→ WHAT YOU NEED TO DO: Print all the entries verbatim.

→ Records drawn from a dataset:
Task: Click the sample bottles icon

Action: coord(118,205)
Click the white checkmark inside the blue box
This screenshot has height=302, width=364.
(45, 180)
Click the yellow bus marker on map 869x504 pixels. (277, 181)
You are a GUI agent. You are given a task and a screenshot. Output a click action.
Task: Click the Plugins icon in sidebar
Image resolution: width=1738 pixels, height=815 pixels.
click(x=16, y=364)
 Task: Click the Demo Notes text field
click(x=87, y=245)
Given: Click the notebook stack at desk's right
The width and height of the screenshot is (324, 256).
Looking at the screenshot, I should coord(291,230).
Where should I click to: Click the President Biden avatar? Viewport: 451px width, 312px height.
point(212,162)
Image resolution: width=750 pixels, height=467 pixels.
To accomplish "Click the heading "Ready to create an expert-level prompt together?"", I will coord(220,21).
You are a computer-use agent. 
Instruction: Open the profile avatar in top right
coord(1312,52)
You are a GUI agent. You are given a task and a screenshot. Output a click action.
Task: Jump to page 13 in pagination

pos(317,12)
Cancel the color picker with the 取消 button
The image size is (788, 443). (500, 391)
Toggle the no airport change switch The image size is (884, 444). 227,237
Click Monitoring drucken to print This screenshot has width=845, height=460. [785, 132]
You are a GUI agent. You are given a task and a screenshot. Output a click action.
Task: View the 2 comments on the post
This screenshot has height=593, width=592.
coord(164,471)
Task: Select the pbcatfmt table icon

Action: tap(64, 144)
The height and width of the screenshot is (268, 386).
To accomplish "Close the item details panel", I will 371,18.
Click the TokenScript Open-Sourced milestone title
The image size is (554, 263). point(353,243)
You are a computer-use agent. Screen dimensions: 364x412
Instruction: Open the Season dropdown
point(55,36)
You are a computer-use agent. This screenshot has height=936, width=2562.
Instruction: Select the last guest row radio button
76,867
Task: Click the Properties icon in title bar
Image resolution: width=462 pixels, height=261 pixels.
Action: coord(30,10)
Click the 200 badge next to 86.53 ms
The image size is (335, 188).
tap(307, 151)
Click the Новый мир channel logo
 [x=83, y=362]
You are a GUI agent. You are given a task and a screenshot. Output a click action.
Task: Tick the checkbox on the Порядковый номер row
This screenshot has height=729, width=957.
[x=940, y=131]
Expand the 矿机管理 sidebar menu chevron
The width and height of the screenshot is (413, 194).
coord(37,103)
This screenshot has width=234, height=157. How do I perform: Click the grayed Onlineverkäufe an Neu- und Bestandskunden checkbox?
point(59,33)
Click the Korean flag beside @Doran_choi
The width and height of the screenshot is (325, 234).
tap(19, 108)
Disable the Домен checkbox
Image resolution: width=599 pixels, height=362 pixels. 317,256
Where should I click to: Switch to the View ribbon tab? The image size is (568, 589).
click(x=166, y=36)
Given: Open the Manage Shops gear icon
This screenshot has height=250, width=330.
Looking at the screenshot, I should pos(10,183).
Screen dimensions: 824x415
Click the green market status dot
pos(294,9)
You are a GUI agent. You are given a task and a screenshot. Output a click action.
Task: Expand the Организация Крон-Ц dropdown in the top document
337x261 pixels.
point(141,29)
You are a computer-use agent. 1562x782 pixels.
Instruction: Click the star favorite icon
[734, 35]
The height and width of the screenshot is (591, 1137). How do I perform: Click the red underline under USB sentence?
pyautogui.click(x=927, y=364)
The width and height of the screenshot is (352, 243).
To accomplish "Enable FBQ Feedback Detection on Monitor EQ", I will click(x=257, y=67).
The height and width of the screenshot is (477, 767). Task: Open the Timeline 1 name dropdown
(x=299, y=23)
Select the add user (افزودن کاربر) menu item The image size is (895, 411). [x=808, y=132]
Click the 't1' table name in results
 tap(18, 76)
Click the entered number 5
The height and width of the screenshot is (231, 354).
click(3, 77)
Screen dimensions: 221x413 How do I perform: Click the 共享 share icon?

→ EXERCISE RESPONSE:
Task: Click the sample bottles icon

Action: coord(118,205)
Click the white checkmark inside the blue box
This screenshot has height=302, width=364.
(45, 180)
Click the yellow bus marker on map 869x504 pixels. (277, 181)
You are a GUI agent. You are given a task and a screenshot. Output a click action.
Task: Click the Plugins icon in sidebar
Image resolution: width=1738 pixels, height=815 pixels.
click(x=16, y=364)
 Task: Click the Demo Notes text field
click(x=87, y=245)
Given: Click the notebook stack at desk's right
The width and height of the screenshot is (324, 256).
Looking at the screenshot, I should coord(291,230).
Where should I click to: Click the President Biden avatar? Viewport: 451px width, 312px height.
point(212,162)
Image resolution: width=750 pixels, height=467 pixels.
To accomplish "Click the heading "Ready to create an expert-level prompt together?"", I will coord(220,21).
You are a computer-use agent. 
Instruction: Open the profile avatar in top right
coord(1312,52)
You are a GUI agent. You are given a task and a screenshot. Output a click action.
Task: Jump to page 13 in pagination

pos(317,12)
Cancel the color picker with the 取消 button
The image size is (788, 443). (500, 391)
Toggle the no airport change switch The image size is (884, 444). 227,237
Click Monitoring drucken to print This screenshot has width=845, height=460. [785, 132]
You are a GUI agent. You are given a task and a screenshot. Output a click action.
Task: View the 2 comments on the post
This screenshot has height=593, width=592.
coord(164,471)
Task: Select the pbcatfmt table icon

Action: tap(64, 144)
The height and width of the screenshot is (268, 386).
To accomplish "Close the item details panel", I will 371,18.
Click the TokenScript Open-Sourced milestone title
The image size is (554, 263). point(353,243)
You are a computer-use agent. Screen dimensions: 364x412
Instruction: Open the Season dropdown
point(55,36)
You are a computer-use agent. This screenshot has height=936, width=2562.
Instruction: Select the last guest row radio button
76,867
Task: Click the Properties icon in title bar
Image resolution: width=462 pixels, height=261 pixels.
Action: coord(30,10)
Click the 200 badge next to 86.53 ms
The image size is (335, 188).
tap(307, 151)
Click the Новый мир channel logo
 [x=83, y=362]
You are a GUI agent. You are given a task and a screenshot. Output a click action.
Task: Tick the checkbox on the Порядковый номер row
This screenshot has height=729, width=957.
[x=940, y=131]
Expand the 矿机管理 sidebar menu chevron
The width and height of the screenshot is (413, 194).
coord(37,103)
This screenshot has width=234, height=157. How do I perform: Click the grayed Onlineverkäufe an Neu- und Bestandskunden checkbox?
point(59,33)
Click the Korean flag beside @Doran_choi
The width and height of the screenshot is (325, 234).
tap(19, 108)
Disable the Домен checkbox
Image resolution: width=599 pixels, height=362 pixels. 317,256
Where should I click to: Switch to the View ribbon tab? The image size is (568, 589).
click(x=166, y=36)
Given: Open the Manage Shops gear icon
This screenshot has height=250, width=330.
Looking at the screenshot, I should pos(10,183).
Screen dimensions: 824x415
Click the green market status dot
pos(294,9)
You are a GUI agent. You are given a task and a screenshot. Output a click action.
Task: Expand the Организация Крон-Ц dropdown in the top document
337x261 pixels.
point(141,29)
You are a computer-use agent. 1562x782 pixels.
Instruction: Click the star favorite icon
[734, 35]
The height and width of the screenshot is (591, 1137). How do I perform: Click the red underline under USB sentence?
pyautogui.click(x=927, y=364)
The width and height of the screenshot is (352, 243).
To accomplish "Enable FBQ Feedback Detection on Monitor EQ", I will click(x=257, y=67).
The height and width of the screenshot is (477, 767). Task: Open the Timeline 1 name dropdown
(x=299, y=23)
Select the add user (افزودن کاربر) menu item The image size is (895, 411). [x=808, y=132]
Click the 't1' table name in results
 tap(18, 76)
Click the entered number 5
The height and width of the screenshot is (231, 354).
click(3, 77)
Screen dimensions: 221x413 How do I perform: Click the 共享 share icon?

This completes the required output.